Watching their efforts, the team signed an unprecedented "no-reimbursement agreement" with them, allowing the team to use the decommissioned space equipment, the first time a non-governmental private organization had full control of a large satellite. This time, however, the rescue operation was unsuccessful. The nitrogen boost system on isee-3 could not provide enough pressure to the propulsion system, which meant that it could not ignite and the satellite could not change orbit.

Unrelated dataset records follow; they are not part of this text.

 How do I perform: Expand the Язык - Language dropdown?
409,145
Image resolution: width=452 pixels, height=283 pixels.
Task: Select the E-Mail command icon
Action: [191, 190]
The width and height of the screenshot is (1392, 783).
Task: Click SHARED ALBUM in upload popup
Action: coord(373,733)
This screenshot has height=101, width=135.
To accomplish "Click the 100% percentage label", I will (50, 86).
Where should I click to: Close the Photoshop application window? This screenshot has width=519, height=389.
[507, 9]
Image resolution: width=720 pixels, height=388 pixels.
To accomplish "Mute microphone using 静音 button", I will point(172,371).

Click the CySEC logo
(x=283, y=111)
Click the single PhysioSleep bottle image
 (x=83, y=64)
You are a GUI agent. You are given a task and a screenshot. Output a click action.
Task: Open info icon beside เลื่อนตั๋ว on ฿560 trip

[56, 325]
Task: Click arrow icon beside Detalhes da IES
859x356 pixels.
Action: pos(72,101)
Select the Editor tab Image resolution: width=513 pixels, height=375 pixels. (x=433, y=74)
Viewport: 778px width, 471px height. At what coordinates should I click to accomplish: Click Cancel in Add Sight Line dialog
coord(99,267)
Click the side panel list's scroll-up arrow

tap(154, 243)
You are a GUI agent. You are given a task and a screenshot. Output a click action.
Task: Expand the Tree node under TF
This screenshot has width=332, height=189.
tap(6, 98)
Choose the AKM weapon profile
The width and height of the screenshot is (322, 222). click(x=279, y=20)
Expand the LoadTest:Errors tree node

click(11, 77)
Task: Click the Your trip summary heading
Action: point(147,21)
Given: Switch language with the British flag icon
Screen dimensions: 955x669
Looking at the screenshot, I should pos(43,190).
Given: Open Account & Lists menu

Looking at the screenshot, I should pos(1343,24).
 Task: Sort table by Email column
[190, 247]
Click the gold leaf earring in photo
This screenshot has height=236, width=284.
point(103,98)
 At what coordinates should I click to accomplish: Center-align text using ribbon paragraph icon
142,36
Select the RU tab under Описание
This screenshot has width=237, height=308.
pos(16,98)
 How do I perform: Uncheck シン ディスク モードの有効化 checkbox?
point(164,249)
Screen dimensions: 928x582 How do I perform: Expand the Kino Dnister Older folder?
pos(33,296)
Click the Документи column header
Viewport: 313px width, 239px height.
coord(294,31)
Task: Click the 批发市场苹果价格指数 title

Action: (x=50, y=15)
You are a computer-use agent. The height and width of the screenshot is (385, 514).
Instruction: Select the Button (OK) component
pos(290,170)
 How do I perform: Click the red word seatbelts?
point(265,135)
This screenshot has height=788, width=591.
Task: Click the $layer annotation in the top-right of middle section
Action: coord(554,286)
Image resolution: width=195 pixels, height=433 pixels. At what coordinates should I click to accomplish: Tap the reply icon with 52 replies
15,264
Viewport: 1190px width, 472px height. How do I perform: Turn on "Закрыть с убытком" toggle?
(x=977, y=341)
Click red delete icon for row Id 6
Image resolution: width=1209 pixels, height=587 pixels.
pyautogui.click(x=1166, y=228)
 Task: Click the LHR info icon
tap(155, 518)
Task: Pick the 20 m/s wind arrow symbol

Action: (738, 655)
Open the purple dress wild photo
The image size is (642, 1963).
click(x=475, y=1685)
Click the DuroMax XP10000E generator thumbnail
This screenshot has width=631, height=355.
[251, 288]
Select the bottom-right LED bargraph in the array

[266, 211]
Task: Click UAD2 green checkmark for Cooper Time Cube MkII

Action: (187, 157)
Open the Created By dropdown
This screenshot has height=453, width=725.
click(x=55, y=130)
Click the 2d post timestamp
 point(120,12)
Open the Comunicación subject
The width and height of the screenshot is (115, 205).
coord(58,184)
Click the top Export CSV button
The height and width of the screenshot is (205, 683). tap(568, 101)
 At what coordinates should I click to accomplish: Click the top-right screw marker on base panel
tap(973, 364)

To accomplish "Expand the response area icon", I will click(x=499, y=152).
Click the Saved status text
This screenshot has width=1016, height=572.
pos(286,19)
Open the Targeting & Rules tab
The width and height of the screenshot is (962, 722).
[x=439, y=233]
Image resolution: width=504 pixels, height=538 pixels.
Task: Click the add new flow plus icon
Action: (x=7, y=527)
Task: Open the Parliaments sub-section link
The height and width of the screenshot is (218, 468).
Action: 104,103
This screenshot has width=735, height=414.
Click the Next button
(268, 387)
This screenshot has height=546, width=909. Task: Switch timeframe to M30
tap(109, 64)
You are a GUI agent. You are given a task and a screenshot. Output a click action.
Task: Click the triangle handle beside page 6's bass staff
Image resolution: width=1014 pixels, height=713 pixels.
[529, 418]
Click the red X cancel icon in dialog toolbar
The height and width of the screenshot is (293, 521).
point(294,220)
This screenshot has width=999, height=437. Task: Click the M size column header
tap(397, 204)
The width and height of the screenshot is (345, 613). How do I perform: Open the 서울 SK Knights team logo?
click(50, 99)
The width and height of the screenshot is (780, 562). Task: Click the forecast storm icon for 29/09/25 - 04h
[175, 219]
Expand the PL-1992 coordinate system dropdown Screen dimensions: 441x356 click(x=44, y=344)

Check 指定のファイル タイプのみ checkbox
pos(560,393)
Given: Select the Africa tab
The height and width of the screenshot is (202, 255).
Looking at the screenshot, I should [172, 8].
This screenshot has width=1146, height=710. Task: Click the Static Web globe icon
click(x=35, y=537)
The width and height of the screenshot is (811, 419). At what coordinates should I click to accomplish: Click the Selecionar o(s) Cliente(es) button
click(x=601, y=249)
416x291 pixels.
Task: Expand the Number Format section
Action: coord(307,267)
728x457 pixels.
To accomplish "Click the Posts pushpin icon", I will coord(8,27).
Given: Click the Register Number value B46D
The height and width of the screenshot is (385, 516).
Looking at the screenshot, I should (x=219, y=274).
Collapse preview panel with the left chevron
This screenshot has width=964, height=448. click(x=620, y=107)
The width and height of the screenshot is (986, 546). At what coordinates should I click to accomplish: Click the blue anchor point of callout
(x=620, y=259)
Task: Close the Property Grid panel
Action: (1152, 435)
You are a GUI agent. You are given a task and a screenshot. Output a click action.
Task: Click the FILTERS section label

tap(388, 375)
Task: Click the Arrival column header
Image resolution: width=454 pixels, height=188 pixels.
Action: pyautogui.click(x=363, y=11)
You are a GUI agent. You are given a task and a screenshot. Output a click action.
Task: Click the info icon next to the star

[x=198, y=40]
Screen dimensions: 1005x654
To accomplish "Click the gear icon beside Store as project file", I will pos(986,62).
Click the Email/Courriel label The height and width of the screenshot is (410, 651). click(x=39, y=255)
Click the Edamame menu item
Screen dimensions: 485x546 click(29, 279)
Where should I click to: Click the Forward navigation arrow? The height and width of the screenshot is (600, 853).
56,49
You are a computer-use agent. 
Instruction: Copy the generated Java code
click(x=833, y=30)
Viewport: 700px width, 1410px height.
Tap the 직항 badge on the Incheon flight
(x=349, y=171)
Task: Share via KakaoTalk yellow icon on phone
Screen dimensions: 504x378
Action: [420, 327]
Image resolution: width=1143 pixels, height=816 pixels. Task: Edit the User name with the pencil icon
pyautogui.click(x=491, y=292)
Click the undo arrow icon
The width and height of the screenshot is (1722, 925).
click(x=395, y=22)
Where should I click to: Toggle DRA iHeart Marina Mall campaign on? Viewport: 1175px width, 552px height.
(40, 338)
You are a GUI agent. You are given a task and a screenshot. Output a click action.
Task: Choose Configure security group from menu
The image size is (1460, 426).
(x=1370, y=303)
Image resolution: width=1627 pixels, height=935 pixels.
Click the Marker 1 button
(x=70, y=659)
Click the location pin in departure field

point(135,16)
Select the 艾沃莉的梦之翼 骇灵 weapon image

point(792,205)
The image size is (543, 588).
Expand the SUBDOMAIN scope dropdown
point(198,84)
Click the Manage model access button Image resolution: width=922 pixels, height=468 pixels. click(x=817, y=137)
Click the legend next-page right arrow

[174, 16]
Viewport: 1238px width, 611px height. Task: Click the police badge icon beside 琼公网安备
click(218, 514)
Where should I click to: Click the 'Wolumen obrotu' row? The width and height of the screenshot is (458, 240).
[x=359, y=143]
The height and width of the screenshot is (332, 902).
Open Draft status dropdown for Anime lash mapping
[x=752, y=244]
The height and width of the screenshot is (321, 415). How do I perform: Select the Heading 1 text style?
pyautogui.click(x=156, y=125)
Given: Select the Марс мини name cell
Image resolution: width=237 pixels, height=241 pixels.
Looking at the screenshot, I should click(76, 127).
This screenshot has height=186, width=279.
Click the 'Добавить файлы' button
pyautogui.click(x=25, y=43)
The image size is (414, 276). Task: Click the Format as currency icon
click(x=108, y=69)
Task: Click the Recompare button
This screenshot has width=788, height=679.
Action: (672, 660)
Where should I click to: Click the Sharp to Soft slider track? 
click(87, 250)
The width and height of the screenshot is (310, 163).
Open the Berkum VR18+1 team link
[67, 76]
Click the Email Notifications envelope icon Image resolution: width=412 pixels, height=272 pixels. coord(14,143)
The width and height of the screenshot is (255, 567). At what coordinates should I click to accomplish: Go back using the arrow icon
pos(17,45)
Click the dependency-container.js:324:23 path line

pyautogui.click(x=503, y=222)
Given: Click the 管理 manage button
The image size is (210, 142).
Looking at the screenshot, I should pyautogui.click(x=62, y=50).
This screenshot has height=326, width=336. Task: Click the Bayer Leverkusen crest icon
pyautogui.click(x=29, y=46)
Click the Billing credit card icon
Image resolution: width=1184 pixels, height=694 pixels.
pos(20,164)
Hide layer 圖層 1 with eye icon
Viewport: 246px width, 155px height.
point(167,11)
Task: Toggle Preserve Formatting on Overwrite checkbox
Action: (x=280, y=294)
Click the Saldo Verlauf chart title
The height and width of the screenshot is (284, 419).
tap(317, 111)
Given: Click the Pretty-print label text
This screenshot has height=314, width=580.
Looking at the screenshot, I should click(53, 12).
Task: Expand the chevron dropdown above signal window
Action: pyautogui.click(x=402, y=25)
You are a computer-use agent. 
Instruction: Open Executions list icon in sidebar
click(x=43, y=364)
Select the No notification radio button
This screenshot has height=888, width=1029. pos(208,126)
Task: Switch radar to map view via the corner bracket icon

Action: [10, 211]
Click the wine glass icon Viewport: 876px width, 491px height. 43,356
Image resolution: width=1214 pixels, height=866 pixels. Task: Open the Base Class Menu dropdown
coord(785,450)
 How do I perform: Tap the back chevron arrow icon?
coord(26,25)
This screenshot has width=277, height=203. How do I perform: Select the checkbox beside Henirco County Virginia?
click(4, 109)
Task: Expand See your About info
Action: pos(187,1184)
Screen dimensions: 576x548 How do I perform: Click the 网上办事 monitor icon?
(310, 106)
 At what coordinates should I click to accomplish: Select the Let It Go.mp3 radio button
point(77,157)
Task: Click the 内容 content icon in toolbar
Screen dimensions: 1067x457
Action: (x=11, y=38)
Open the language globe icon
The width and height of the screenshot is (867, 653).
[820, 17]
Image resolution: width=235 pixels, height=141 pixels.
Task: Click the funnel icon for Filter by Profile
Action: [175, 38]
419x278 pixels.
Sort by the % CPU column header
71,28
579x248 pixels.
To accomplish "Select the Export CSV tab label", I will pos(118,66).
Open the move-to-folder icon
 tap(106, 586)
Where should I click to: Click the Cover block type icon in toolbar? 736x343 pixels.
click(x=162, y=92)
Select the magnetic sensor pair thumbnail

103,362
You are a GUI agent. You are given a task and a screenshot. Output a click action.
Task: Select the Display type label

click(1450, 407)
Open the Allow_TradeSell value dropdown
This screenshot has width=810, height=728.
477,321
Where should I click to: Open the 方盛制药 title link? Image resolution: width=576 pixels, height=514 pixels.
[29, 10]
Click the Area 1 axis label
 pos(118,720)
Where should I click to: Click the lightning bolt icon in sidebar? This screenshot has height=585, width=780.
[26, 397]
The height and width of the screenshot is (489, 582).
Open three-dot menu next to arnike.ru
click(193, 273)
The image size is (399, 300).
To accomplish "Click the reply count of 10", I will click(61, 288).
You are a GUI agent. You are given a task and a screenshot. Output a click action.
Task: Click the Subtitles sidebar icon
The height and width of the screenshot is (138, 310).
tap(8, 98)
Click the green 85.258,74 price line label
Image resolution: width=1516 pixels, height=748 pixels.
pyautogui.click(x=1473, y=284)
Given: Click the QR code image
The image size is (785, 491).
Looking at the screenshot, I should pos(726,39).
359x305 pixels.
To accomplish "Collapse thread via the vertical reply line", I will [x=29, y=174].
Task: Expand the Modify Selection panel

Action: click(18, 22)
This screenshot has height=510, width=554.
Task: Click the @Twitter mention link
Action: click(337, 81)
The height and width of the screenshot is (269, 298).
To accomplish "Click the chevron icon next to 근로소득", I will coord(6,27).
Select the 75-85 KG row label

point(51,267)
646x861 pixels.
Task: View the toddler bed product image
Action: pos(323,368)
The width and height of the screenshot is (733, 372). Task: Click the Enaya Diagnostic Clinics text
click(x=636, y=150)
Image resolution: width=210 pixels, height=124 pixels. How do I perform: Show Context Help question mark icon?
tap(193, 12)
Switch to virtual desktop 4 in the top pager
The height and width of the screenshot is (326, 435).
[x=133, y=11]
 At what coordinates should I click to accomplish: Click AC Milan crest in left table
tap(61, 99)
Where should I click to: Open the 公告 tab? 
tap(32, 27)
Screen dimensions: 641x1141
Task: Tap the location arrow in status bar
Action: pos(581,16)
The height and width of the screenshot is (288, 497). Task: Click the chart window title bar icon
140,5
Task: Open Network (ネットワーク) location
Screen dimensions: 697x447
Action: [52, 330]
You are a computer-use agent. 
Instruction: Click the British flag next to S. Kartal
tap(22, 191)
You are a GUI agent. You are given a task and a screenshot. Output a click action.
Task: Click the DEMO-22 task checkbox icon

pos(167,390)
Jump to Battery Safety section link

Space Cowboy "Robert: The Man Who Borrowed Satellites for 31 Years."

On August 10, 2014, as Robert calculated 31 years ago, the ISEE-3 "passed" by Mother Earth after 31 years and billions of kilometers.

On October 18, 2015, "Space Cowboy" Robert died of illness at the age of 83. Twitter, which has an "isee-3" page, sent a message: Thank you for bringing me back to Earth. I'll always be there, on the track you set for me.

Perhaps in the next return year, ISEE-3 will return to Earth.